Canada's Verenex Runs Short of Time for China DealSource: Reuters 8/21/2009, Location: Africa
Canada's Verenex Energy Inc. is running short of time to get Libyan approval for its $460 million sale to China, making some investors pessimistic that the deal will go ahead.
Verenex, a small Canadian oil company working in Libya, needs Libyan consent by Aug. 24 for the China National Petroleum Corp (CNPC) deal to go ahead. While Libya has said it will pre-empt the bid, it has not made a formal offer and has not given consent to the Chinese deal.
Investors in Verenex were prepared for the possibly of the deal collapsing, but some said they still expected Verenex and the Chinese to continue to seek Libyan approval for the C$10-a-share sale.
"I think it's done, it's over," said one holder of Verenex shares who declined to be identified. "The Libyans have all the leverage - they can do what they want and they are going to."

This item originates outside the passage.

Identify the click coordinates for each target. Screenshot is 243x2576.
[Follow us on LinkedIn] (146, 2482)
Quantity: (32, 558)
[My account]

OPEC member Libya, home to Africa's largest oil reserves, has attracted interest from oil companies since most international sanctions were lifted in 2004. But Verenex's problem highlights that emerging markets are not for the risk averse. A second Verenex investor was more hopeful, saying there was a chance that the outside date of the CNPC deal could be moved beyond Aug. 24 as talks were making progress, giving more time to obtain Libyan consent.
"The negotiations are pretty active," the investor said. "It's possible they will extend the outside date if there is progress being made."
Verenex shares, which traded near C$10 in March, were down 3 percent at 1536 GMT on Friday at C$7.18. A third Verenex investor also thought the deadline for the deal would be extended.
"My guess is they will extend it," the investor said. "The Chinese want to be there and the company wants to sell. It would be a gift to Libya to call the whole thing off."
China, the world's second-largest oil consumer, is seeking energy reserves to feed its growing economy. Verenex holds promising oil assets in Libya, where it has drilled 21 wells with a 95 percent success rate.
Verenex said on Aug. 10 it was still seeking Libyan consent for the company's sale to CNPC, but the company has put together a draft arbitration claim for use as a last resort.
"Clearly neither party wants to go the legal route on this thing and we're trying to figure out the best way to come up with an amicable solution," Verenex CEO Jim McFarland told Reuters in July.
Shokri Ghanem, the chairman of Libya's National Oil Corporation (NOC), has repeatedly said the NOC will match the CNPC offer. He declined to comment on Verenex when contacted by Reuters on Thursday.
With the assumption of debt, the offer from CNPC was worth C$499 million (equal to $460 million on Friday), the companies said when it was announced on Feb. 26.